ABD Başkanı Donald Trump’ın damadı ve başdanışmanı Jared Kushner eliyle uygulamaya koyduğu “Yüzyılın Planı” kapsamında Arap ülkelerinin İsrail ile imzaladıkları normalleşme anlaşmalarının diplomatik ilişkiler kurmanın çok ötesinde olduğu biliniyor.

Birleşik Arap Emirlikleri (BAE) ve Bahreyn’in normalleşme adına yaptıkları ve kafileye katılmaya hazırlanan Suudi Arabistan’ın Filistinliler aleyhinde yürüttüğü propaganda bunu açıkça gösteriyor.

Kuveytli siyasi bilimler profesörü ve eski milletvekili Abdullah en-Nefisi, geçenlerde Sudan’la ilgili son derece dikkat çekici şeyler söyleyerek olaya bambaşka bir boyut daha ekledi. Ömer el-Beşir’in devrilmesinden bu yana askerler tarafından yönetilen Sudan, BAE ve Bahreyn’in ardından İsrail ile ilişkilerini normalleştirmesi beklenen ülkelerden biri.

Sudan Askeri Geçiş Konseyi (SAGK) Abdulfettah el-Burhan geçen ay Abu Dhabi’ye giderek anlaşmanın şartlarıyla ilgili Amerikalılarla görüşmelerde bulundu.

Askeri yönetimin İsrail ile normalleşme karşılığında istediği iki şey var:

Birincisi para…

İkincisi ise Sudan’ın adının Amerika’nın teröre destek veren ülkeler listesinden çıkarılması…

Bunlar zaten kamuoyu tarafından biliniyor.

Abdullah en-Nefisi, Sudan ve İsrail arasında ilişkilerin normalleşmesi için Amerika’nın Hartum’dan toplam 47 talebi olduğunu öne sürdü. Kuveytli akademisyene göre söz konusu taleplerden biri milyonlarca Filistinli mültecinin Sudan’ın geniş topraklarına yerleştirilmesi. Daha önce, Filistinli mültecilerin

Ürdün’e veya Mısır’ın Sina Yarımadası’ndaki topraklarına kalıcı olarak yerleştirilmesi gündemdeydi. Amerika’nın bir diğer talebi de Sudan karasularının kontrolü ve askeri üsler kurularak AFRICOM’un karargâhının Almanya’dan Sudan’a taşınması.

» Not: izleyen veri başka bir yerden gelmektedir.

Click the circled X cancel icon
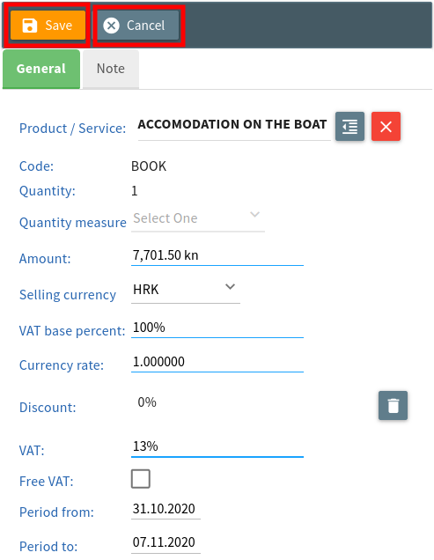The height and width of the screenshot is (560, 434). point(112,26)

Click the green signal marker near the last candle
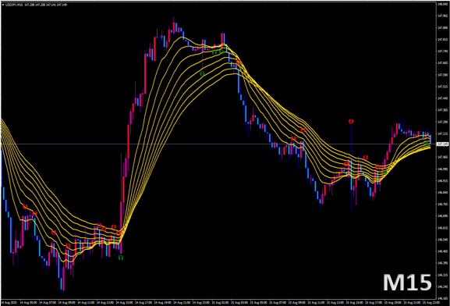coord(426,143)
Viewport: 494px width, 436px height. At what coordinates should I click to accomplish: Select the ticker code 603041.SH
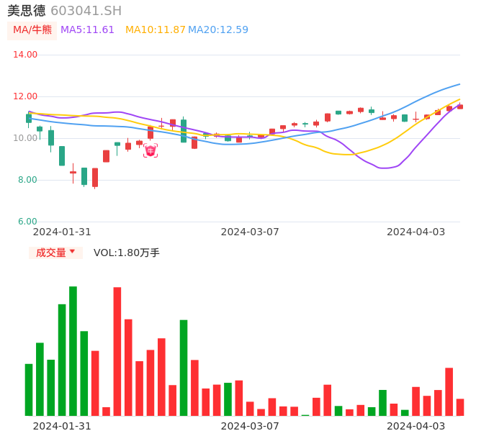(86, 11)
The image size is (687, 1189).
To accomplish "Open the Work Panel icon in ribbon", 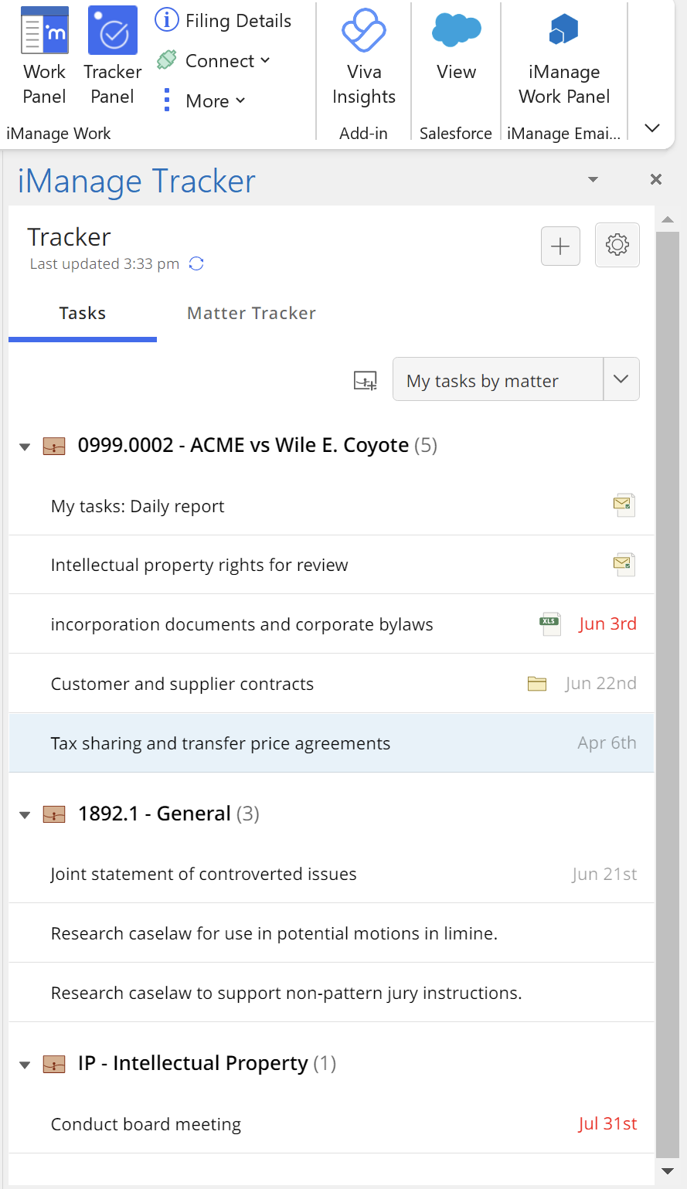I will coord(45,32).
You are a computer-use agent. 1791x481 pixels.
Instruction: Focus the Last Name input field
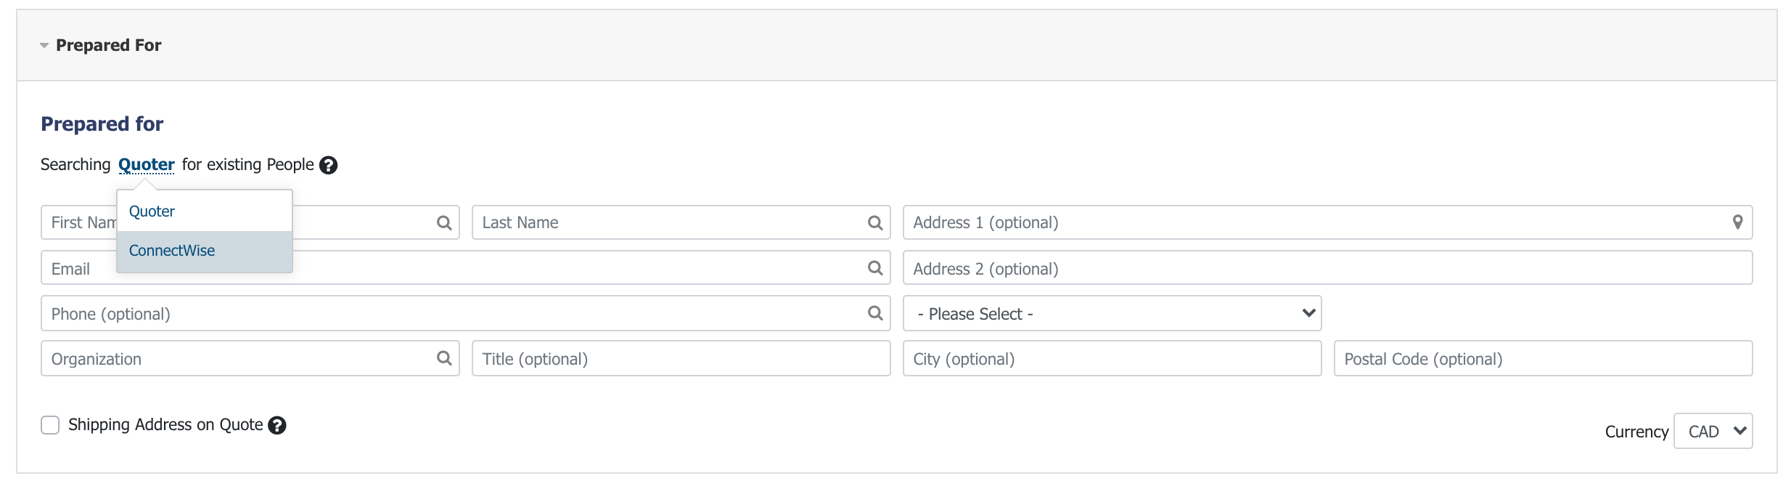tap(681, 222)
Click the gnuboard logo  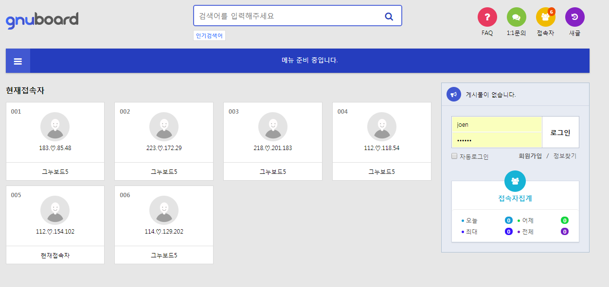click(x=42, y=20)
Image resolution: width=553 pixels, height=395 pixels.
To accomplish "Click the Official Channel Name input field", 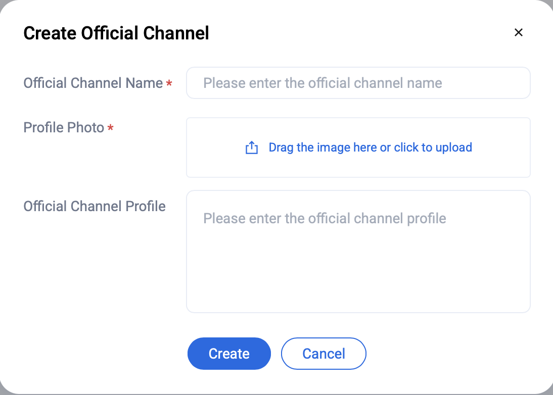I will [x=358, y=83].
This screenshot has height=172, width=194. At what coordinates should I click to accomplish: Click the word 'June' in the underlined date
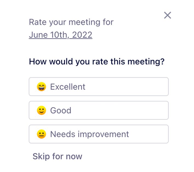(38, 35)
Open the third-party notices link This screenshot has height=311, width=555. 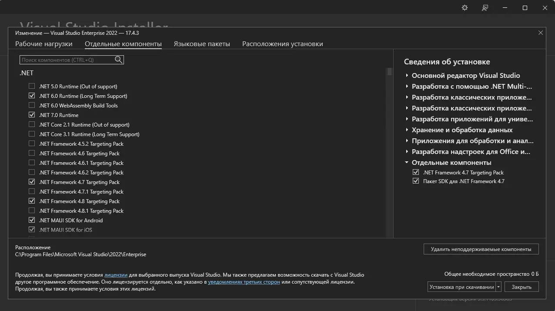coord(244,282)
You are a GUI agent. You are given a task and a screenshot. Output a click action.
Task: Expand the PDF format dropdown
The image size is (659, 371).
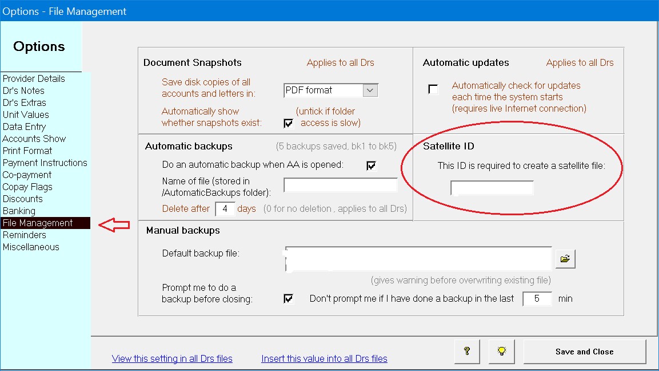click(370, 90)
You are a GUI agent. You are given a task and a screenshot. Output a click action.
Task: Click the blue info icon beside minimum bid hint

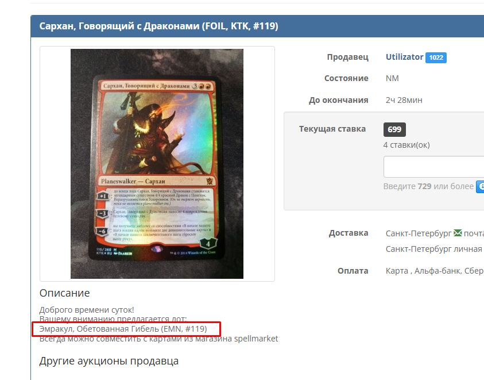pos(481,186)
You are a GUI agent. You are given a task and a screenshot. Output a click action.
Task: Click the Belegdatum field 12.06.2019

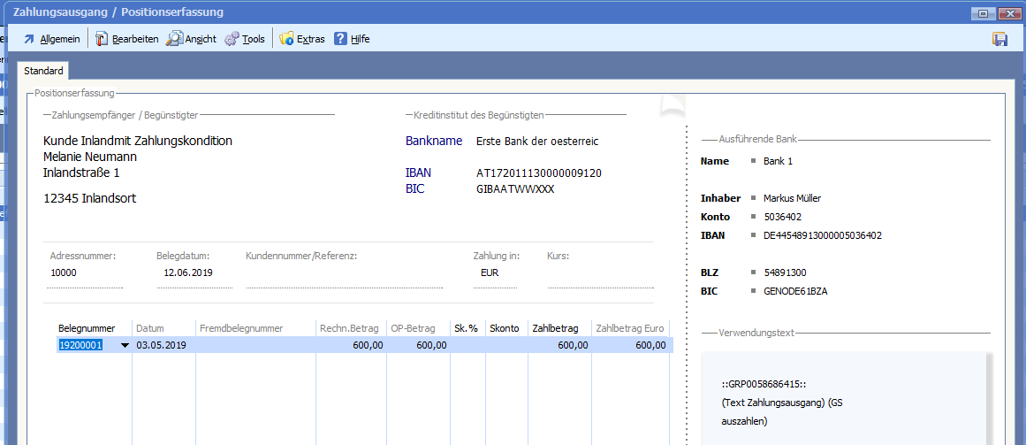click(189, 272)
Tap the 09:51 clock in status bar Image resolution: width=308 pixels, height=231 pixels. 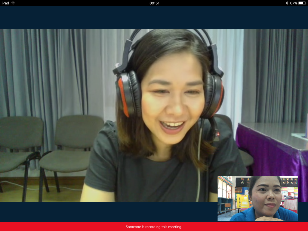(x=154, y=3)
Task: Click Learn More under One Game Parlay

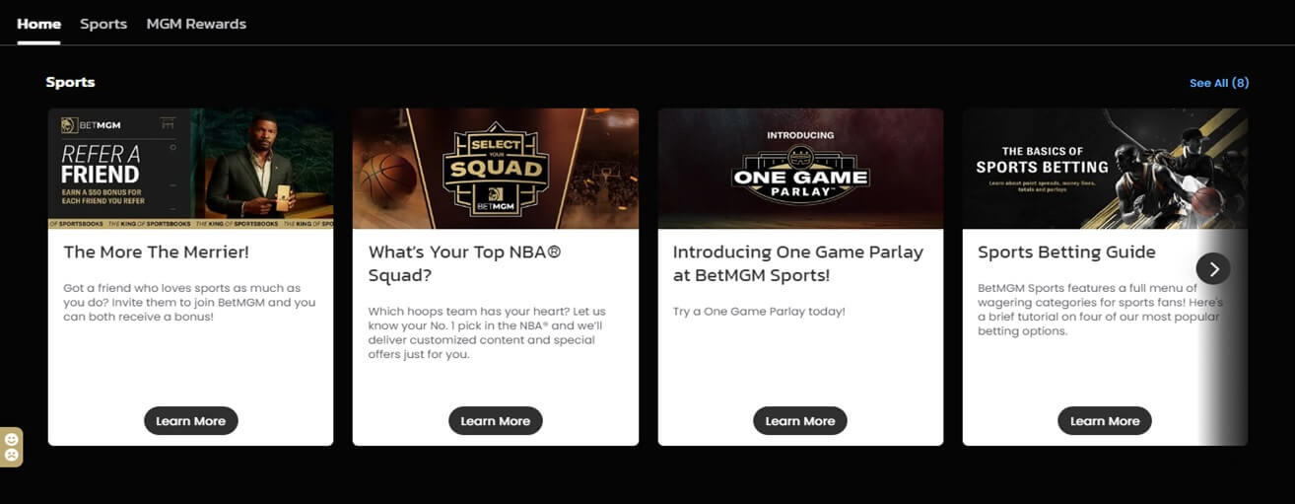Action: click(x=799, y=421)
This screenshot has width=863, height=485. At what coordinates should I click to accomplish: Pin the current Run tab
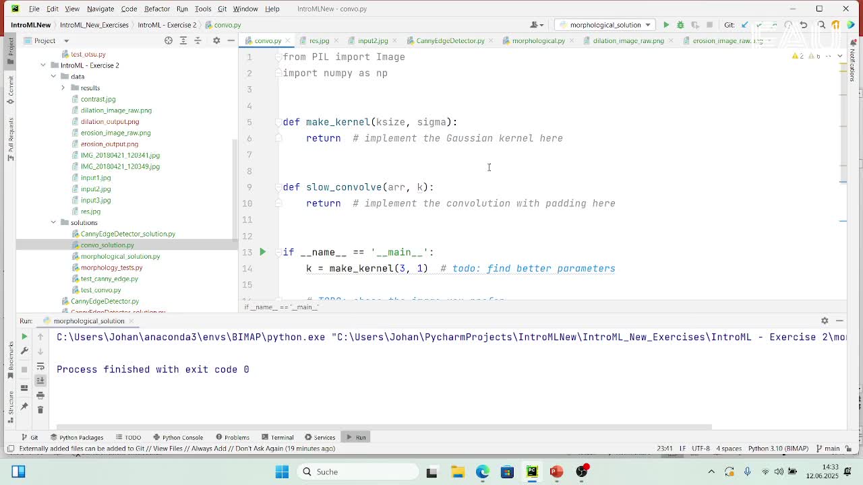24,406
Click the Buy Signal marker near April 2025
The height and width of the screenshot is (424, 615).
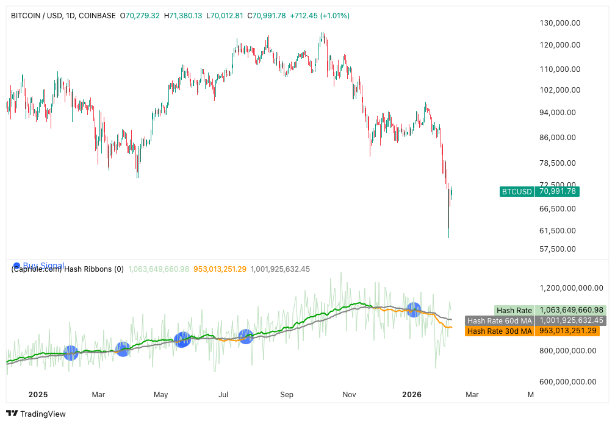pyautogui.click(x=123, y=349)
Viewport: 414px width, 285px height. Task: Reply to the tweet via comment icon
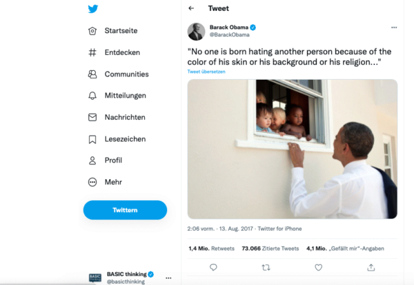point(213,267)
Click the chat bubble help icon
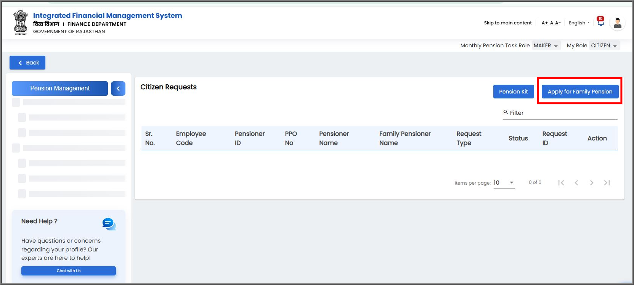634x285 pixels. click(x=109, y=224)
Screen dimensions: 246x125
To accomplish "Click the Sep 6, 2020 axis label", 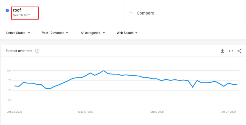I will [x=157, y=112].
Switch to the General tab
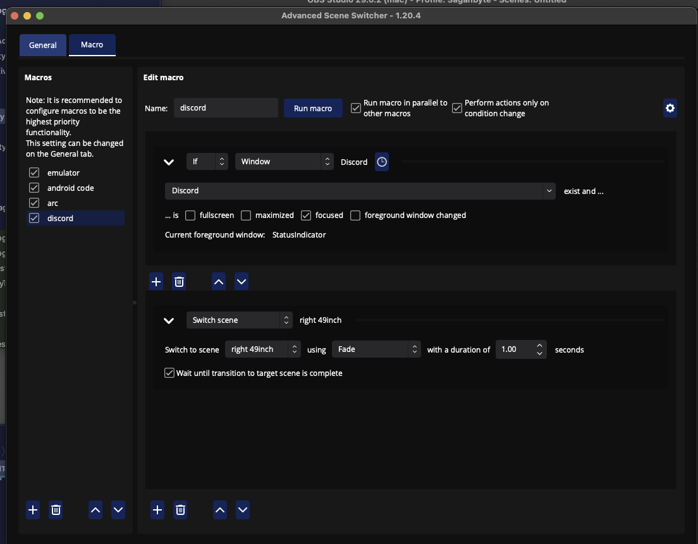Image resolution: width=698 pixels, height=544 pixels. pyautogui.click(x=42, y=45)
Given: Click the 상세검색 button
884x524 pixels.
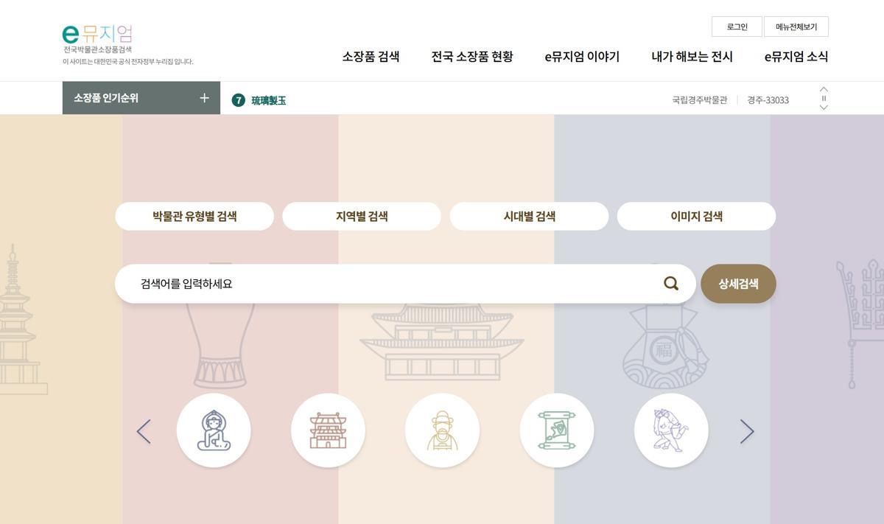Looking at the screenshot, I should (x=738, y=284).
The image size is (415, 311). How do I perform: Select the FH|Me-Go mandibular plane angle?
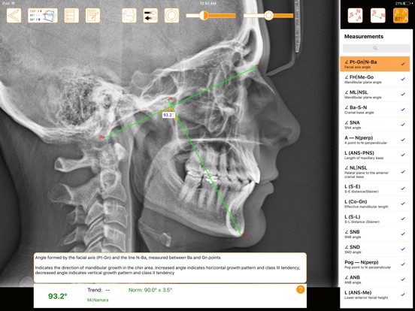(x=375, y=79)
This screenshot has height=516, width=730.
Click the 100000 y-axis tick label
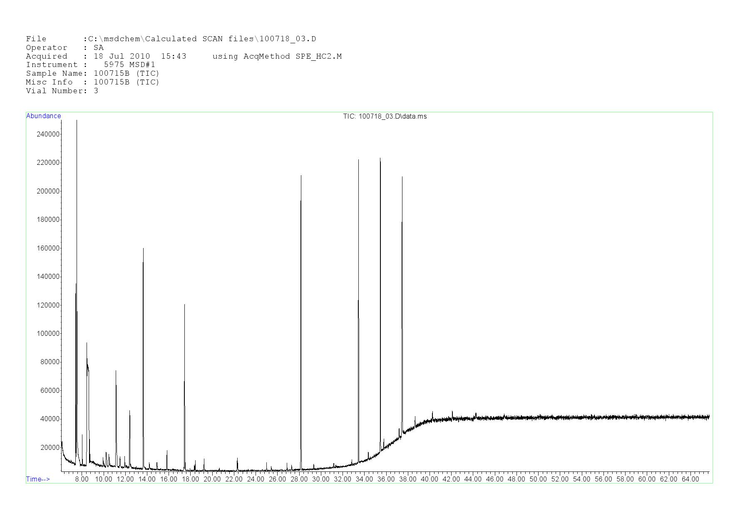48,334
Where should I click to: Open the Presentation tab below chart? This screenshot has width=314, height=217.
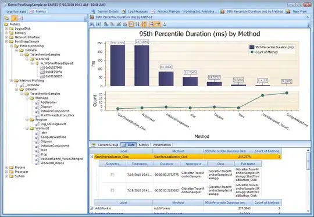(x=162, y=145)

Abdullah en-Nefisi, Amerikalıların ayrıca Sudan yasalarının gözden geçirilmesini, Çin’in Sudan’dan uzaklaştırılmasını ve yatırımlarda Amerikan şirketlerine öncelik verilmesini de talep ettiğini söylüyor. Bu iddiaların ne kadarının doğru olduğunu bilemiyoruz. Fakat Kuveytli akademisyenin de dediği gibi, İsrail’le normalleşme “çay partisi” değil. Sudanlı askerler BAE ve Bahreyn’in peşinden gitmeye istekli olsalar da “ülkeyi tamamen Amerika’ya teslim etmek” anlamına gelen talepleri kabul etmeleri pek kolay değil. Şu an yaşadıkları tereddüdün sebebi bu. Bu arada, Hartum’a “treni kaçırmaması” yönünde telkinler yapılıyor.

Askerlere şöyle diyorlar: “Sudan şu an diğer Arap ülkelerinden önce davranırsa kazançlı çıkar. Suudi Arabistan ve diğerleri İsrail’le ilişkilerini normalleştirirse geç kalmış olur ve yalnızlaştırılır. Onun için tereddüt etmeyin ve elinizi çabuk tutun.” Sudan’ı hâlihazırda yöneten askerler ve müttefikleri, BAE ve Bahreyn’in peşinden gitmeye hazırlar. Bunu da hiç şüphesiz “Sudan’ın milli menfaati” için yaptıklarını söyleyecekler.

SAGK Başkan Yardımcısı Muhammed Hamdan Daklu, geçenlerde yaptığı açıklamada Sudan’ın İsrail’e ihtiyacı olduğunu ve ilişkilerin normalleşmesiyle birlikte özellikle ziraat alanında İsrail’in sahip olduğu ileri teknolojiden yararlanacaklarını söyledi. Bunlar halka yapılan propaganda. Askerler için İsrail şemsiyesi altına girmenin en büyük getirisi saltanatlarını devam ettirmek ve koltuklarını sağlama almak olacak.